> Your task: Could you convert the records into a JSON list of strings, one string per line, starting at the line that contains "You are a computer-use" and continuing through the end of the records? Omit blank lines, and leave the pictures out.
_ _ _ _ _
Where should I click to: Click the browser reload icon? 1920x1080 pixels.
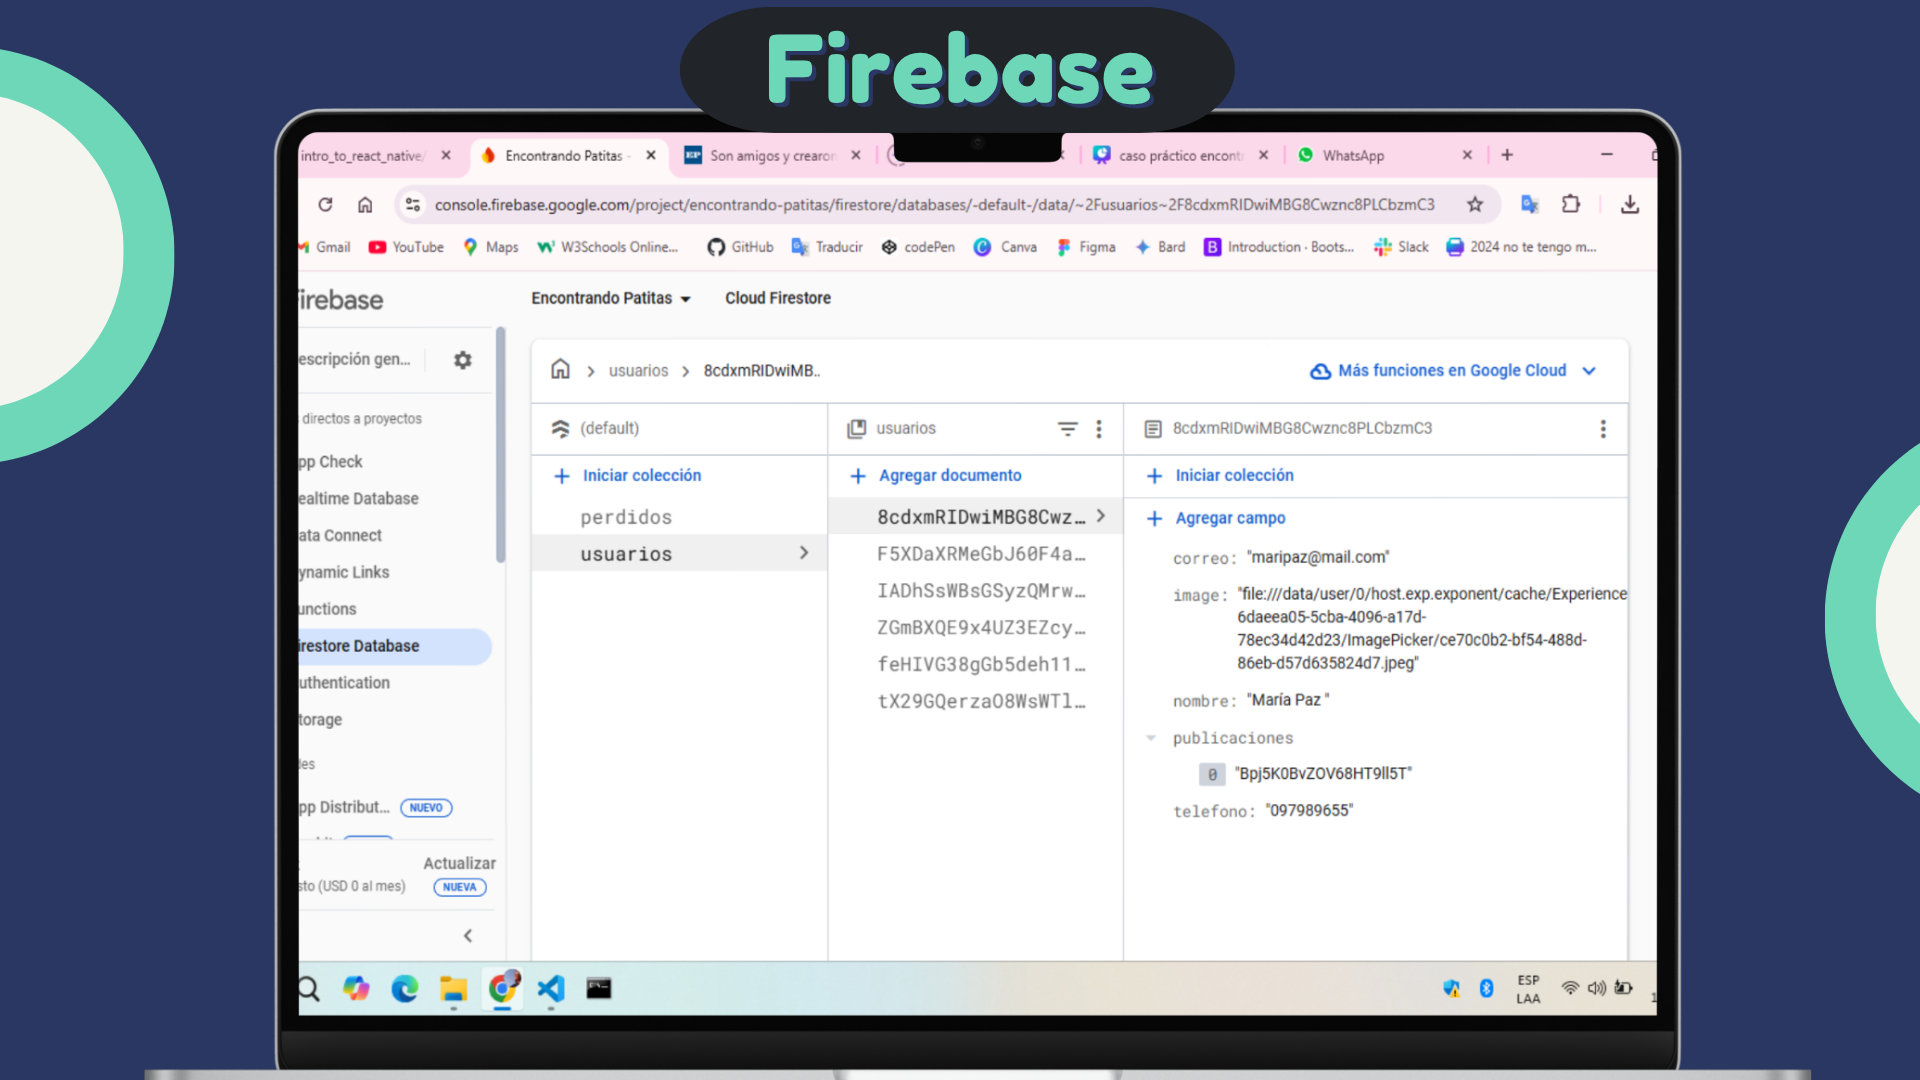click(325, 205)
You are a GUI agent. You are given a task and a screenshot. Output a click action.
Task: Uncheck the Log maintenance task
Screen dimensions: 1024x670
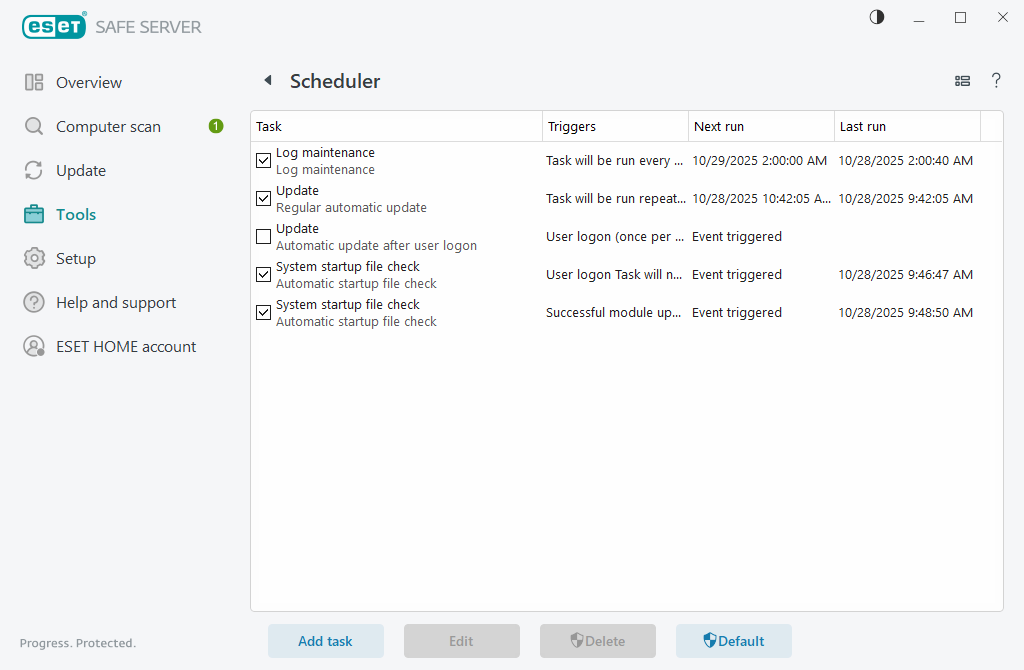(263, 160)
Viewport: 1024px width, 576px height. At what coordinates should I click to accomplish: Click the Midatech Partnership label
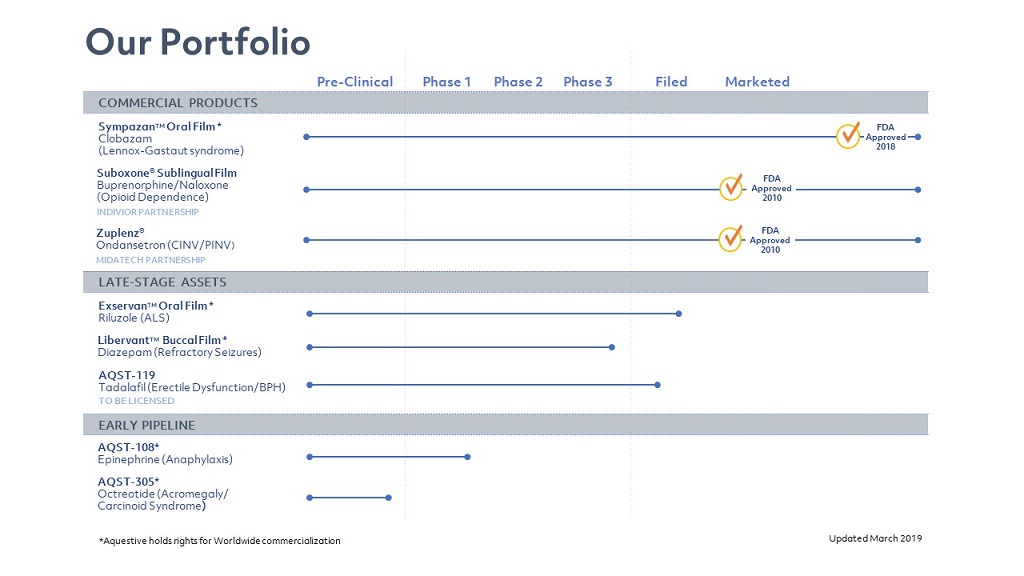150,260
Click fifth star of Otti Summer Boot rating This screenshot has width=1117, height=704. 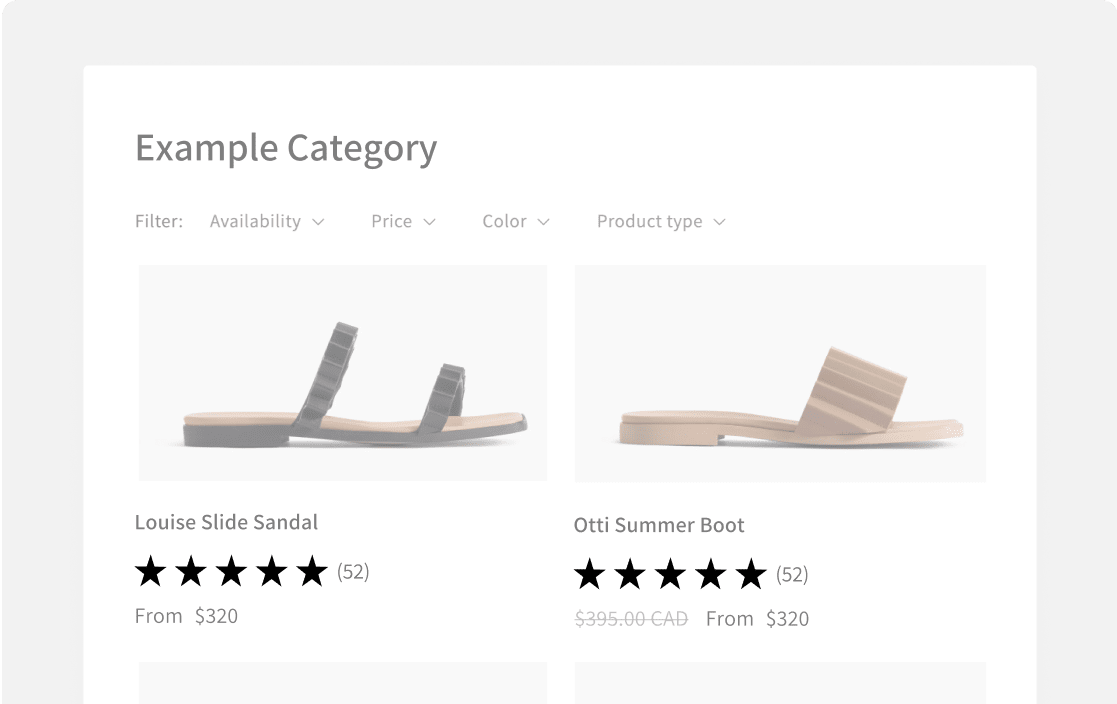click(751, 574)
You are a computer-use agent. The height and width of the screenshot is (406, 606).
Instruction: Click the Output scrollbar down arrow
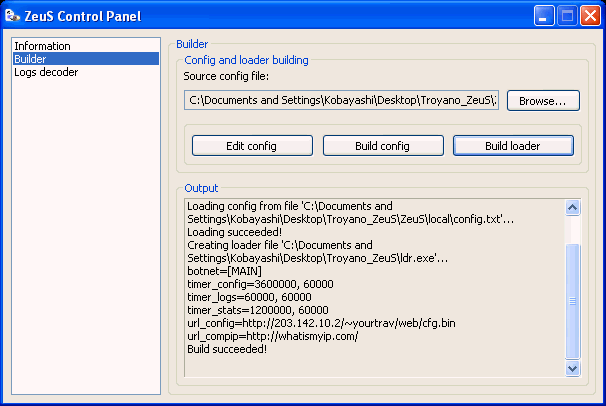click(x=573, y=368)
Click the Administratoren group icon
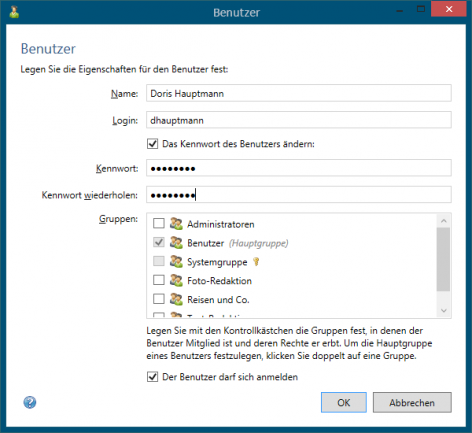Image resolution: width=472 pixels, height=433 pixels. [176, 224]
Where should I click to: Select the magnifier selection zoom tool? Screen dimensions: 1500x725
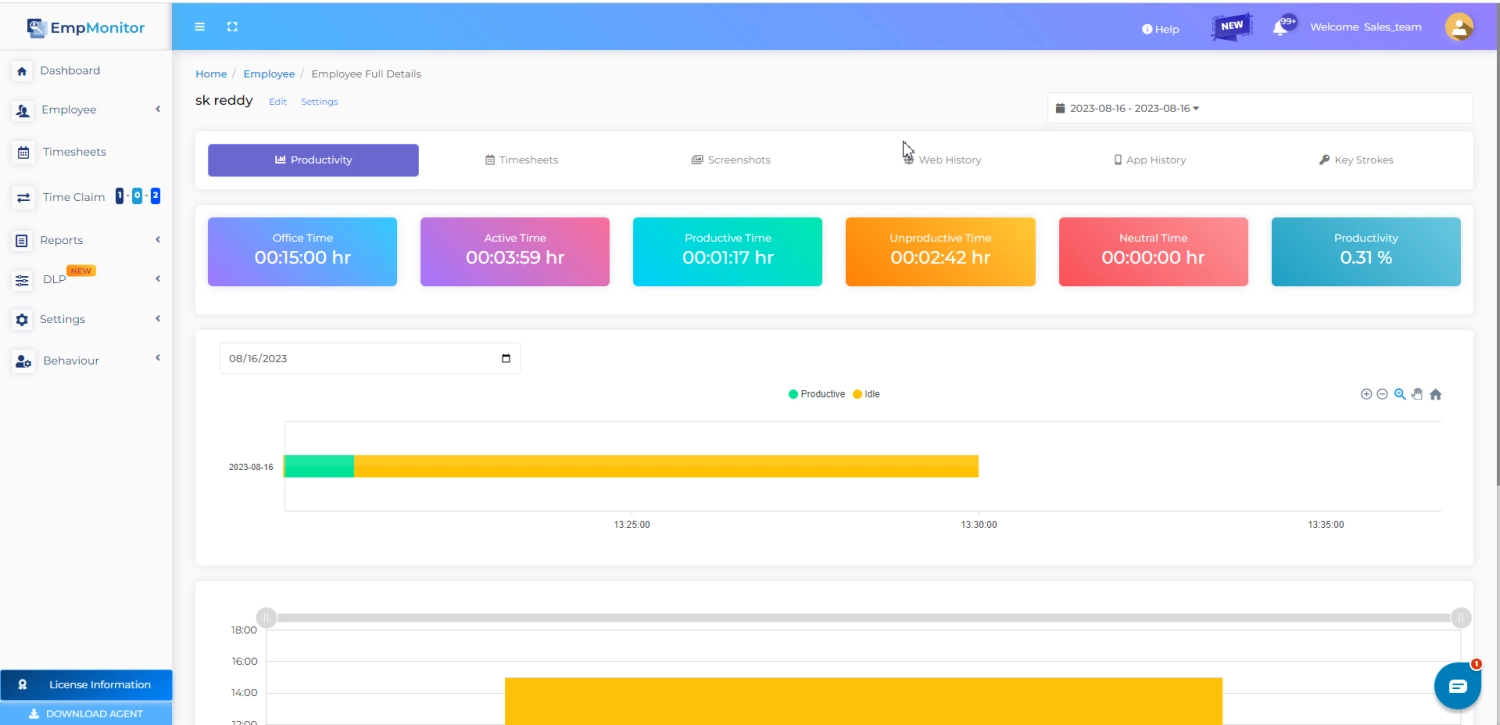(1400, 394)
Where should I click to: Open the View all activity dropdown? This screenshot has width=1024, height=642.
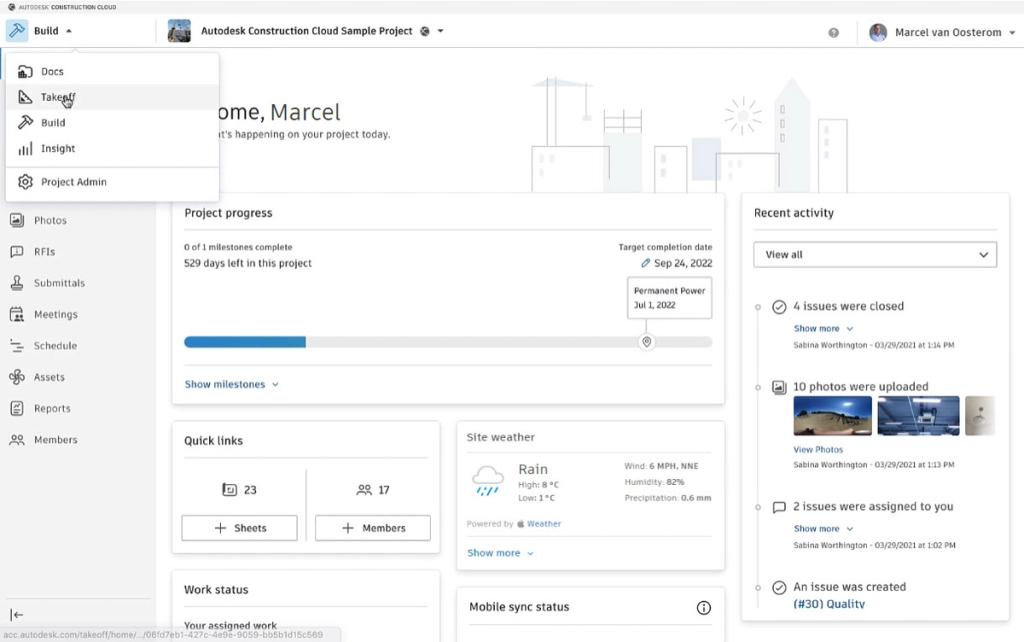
_ _ _ _ _
> Solution to this task:
[
  "You are a computer-use agent. The height and width of the screenshot is (406, 606).",
  "Instruction: Click the Output scrollbar down arrow",
  "click(x=573, y=368)",
  "Click the Administratoren group icon",
  "Image resolution: width=472 pixels, height=433 pixels. [176, 224]",
  "Where should I click to: Select the magnifier selection zoom tool? Screen dimensions: 1500x725",
  "(1400, 394)",
  "Where should I click to: Open the View all activity dropdown? This screenshot has width=1024, height=642."
]